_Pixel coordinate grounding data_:
Content starts

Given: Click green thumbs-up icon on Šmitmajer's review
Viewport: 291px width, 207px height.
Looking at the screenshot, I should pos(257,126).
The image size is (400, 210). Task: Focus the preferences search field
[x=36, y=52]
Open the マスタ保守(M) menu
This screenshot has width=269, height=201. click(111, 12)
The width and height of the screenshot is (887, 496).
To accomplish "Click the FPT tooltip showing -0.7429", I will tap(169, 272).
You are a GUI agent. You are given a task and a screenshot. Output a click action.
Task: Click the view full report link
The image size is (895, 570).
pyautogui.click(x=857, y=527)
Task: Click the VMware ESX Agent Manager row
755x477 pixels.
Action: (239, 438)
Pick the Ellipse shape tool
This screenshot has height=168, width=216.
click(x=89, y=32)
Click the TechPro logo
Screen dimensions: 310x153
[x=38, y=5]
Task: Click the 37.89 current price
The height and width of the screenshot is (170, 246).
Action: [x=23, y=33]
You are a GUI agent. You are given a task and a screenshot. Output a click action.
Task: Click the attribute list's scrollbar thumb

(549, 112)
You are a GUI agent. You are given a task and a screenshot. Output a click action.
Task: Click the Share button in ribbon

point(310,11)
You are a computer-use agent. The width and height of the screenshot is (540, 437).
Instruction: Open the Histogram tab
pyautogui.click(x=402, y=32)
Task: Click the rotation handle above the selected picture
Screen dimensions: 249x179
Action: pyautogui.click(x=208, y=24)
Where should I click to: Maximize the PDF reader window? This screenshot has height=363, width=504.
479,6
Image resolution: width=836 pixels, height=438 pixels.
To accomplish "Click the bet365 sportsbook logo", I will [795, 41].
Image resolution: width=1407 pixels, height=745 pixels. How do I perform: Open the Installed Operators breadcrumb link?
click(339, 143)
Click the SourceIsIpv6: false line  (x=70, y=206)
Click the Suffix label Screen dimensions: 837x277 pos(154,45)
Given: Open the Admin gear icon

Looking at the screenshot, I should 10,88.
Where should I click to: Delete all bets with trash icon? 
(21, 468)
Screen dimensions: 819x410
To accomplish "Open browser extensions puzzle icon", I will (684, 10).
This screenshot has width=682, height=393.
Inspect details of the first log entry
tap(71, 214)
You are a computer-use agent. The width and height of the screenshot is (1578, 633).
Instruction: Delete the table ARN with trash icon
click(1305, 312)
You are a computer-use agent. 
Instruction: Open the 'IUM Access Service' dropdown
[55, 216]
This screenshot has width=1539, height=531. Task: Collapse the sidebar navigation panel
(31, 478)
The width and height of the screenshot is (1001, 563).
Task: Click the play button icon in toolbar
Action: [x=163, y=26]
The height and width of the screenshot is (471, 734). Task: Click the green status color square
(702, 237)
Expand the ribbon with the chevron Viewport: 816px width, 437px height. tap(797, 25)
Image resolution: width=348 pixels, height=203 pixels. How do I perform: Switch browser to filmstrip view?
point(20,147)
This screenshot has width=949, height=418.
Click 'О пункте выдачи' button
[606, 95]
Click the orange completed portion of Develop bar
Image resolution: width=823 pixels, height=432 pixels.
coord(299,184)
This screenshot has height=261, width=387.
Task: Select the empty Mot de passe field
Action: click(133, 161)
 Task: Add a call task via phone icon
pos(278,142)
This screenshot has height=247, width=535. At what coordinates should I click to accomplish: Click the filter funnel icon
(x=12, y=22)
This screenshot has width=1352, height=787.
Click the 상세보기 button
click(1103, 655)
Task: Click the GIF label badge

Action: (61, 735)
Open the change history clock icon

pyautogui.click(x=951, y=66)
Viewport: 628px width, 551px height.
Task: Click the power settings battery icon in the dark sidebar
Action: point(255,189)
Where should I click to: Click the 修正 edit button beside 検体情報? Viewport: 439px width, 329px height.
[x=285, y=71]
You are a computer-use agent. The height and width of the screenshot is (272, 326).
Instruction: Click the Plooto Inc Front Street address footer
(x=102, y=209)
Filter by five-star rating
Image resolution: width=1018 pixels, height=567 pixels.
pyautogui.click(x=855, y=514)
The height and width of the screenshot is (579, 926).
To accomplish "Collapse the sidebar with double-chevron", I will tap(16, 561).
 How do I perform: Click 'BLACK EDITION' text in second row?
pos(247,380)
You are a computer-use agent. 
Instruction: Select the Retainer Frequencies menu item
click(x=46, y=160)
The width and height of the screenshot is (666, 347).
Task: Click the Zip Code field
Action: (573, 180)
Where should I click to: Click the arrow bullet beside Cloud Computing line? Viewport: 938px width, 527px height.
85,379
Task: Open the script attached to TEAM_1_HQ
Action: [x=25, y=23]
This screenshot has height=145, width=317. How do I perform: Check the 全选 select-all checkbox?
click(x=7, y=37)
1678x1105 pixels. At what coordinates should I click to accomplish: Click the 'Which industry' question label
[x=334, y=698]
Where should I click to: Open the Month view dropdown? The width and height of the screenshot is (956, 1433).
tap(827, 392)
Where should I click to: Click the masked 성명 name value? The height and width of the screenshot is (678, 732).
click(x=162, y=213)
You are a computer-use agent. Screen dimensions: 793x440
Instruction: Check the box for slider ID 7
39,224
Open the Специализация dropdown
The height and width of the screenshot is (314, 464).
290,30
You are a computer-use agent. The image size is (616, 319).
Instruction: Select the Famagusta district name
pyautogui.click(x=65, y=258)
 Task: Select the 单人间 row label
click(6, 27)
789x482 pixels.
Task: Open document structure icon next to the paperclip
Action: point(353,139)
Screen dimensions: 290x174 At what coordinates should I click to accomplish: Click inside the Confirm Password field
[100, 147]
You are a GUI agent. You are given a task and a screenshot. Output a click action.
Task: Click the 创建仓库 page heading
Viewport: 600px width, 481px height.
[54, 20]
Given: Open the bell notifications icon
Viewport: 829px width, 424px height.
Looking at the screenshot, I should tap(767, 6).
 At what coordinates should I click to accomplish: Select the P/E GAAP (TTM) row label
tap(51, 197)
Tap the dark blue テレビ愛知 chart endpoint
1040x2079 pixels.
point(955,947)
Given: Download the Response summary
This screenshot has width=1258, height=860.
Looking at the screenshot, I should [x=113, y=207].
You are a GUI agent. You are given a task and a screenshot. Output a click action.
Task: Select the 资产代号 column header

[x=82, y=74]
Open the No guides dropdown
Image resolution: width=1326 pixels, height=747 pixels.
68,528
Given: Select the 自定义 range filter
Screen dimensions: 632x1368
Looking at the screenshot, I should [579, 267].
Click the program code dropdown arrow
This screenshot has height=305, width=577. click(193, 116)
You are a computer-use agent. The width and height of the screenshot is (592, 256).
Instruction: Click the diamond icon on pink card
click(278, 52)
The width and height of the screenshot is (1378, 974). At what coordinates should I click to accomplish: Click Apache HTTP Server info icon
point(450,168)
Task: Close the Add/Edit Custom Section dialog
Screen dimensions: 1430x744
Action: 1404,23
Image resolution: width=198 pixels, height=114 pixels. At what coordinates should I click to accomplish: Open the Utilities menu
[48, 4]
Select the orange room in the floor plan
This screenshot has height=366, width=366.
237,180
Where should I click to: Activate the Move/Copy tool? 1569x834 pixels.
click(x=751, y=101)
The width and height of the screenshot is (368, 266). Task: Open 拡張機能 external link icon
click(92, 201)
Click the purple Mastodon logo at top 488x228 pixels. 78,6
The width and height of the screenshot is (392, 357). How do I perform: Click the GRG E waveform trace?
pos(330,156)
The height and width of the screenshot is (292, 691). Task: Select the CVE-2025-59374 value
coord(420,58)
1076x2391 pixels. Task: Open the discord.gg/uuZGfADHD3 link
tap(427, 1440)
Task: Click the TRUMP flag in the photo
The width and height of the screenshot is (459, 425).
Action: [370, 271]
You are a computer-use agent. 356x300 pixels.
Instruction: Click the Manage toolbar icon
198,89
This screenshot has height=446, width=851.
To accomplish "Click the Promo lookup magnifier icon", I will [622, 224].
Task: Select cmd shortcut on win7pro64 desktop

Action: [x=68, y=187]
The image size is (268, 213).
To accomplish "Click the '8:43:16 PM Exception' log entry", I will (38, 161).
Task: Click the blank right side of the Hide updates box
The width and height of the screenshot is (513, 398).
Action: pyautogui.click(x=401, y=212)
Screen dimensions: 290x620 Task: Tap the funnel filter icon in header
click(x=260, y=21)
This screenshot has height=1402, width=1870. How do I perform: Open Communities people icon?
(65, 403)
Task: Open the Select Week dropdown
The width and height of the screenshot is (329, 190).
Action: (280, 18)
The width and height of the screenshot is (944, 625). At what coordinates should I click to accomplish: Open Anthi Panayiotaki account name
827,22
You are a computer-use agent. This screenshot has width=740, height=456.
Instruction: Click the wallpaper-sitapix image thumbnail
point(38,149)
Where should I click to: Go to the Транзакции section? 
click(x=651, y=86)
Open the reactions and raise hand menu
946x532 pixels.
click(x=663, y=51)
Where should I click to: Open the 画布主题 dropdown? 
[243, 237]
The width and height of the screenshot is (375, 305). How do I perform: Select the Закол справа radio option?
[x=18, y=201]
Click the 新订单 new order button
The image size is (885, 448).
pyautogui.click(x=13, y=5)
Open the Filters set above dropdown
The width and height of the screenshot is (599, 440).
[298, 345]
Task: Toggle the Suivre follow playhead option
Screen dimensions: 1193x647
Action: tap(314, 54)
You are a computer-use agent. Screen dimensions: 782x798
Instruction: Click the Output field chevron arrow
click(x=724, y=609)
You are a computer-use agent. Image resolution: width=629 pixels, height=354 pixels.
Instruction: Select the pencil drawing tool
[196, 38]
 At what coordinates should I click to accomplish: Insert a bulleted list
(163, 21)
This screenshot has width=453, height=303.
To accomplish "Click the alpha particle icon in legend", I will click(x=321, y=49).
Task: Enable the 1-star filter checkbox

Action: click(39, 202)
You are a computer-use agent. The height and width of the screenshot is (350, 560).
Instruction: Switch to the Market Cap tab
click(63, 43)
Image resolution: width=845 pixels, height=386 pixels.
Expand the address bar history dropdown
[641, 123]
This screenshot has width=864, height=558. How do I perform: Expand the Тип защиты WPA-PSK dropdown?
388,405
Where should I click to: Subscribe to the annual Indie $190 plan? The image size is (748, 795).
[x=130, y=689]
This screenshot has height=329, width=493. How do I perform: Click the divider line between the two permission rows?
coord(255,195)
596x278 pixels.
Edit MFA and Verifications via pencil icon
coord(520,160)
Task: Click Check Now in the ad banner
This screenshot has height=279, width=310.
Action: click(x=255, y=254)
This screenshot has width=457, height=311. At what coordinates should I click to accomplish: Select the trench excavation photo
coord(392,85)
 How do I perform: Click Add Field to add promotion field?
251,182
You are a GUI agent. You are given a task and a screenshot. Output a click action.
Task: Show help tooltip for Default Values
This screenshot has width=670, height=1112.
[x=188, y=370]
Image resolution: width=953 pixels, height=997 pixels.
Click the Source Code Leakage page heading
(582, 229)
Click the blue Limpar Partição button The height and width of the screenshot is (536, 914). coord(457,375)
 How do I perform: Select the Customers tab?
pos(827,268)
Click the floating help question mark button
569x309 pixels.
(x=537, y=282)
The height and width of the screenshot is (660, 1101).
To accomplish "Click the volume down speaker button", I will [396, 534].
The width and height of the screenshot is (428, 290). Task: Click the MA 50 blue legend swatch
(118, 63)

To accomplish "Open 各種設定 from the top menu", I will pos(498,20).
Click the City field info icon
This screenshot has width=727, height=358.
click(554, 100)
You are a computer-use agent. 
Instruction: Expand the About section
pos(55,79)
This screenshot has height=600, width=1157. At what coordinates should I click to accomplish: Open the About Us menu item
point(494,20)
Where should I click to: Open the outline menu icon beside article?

Content ends

_Exercise_: Scan the data above; copy every line where "logo" appears.

_The completed task_:
Click the TechPro logo
To accomplish "Click the bet365 sportsbook logo", I will [795, 41].
Click the purple Mastodon logo at top 488x228 pixels. 78,6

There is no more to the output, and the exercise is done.